A few years ago in this area it was supposed that many intentional fires were started because after a fire rural land was possibly re qualified as land that could be built on, but the law was changed (under Zapatero I think) and as the article states


> sigue prohibido construir durante 30 años en áreas quemadas.


I don't really understand the ammendment that the PP has made permitting the requalification of land


> cuando concurran razones imperiosas de interés público de primer orden


Whatever, these attacks sound like it was a coordinated action across the north of Spain - for any (twisted) purpose or just piromaniacs??


----------



## Alcalaina (Aug 6, 2010)

Well, if they were started deliberately the perpetrators should be burnt at the stake. However, on another thread we are all going on about the unseasonally warm weather, but when you get high temperatures, no rain for months and sudden high winds, such fires are an inevitable consequence.

_Brief A_
In the fire thread, which conditions does Alcalaina say make such fires an inevitable consequence?
_Brief B_
Can you retype the fire thread from "I don't really" up to and including "(Aug 6, 2010)"?
The lines that come next are taken from a different source.

_Provided records_
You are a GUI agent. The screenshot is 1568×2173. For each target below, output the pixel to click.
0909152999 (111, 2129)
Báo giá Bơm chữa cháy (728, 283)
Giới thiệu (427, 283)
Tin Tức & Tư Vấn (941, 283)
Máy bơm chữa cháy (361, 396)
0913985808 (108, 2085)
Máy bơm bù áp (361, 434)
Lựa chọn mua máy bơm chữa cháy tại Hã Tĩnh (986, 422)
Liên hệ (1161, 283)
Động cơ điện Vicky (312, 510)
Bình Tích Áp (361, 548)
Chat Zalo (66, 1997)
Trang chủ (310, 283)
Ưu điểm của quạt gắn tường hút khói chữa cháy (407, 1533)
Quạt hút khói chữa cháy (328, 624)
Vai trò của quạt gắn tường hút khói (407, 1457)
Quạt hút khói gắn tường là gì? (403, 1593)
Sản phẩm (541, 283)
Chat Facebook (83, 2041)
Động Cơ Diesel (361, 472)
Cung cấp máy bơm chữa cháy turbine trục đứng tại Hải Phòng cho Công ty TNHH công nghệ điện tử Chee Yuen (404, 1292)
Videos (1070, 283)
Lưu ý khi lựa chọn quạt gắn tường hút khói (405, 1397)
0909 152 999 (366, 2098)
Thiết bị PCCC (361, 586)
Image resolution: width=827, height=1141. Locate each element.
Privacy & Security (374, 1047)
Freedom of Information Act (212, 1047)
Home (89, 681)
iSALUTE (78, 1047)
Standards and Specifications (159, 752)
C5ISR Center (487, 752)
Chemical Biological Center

_Problem solution A_
High temperatures, no rain for months, and sudden high winds.

_Problem solution B_
I don't really understand the ammendment that the PP has made permitting the requalification of land


> cuando concurran razones imperiosas de interés público de primer orden


Whatever, these attacks sound like it was a coordinated action across the north of Spain - for any (twisted) purpose or just piromaniacs??


----------



## Alcalaina (Aug 6, 2010)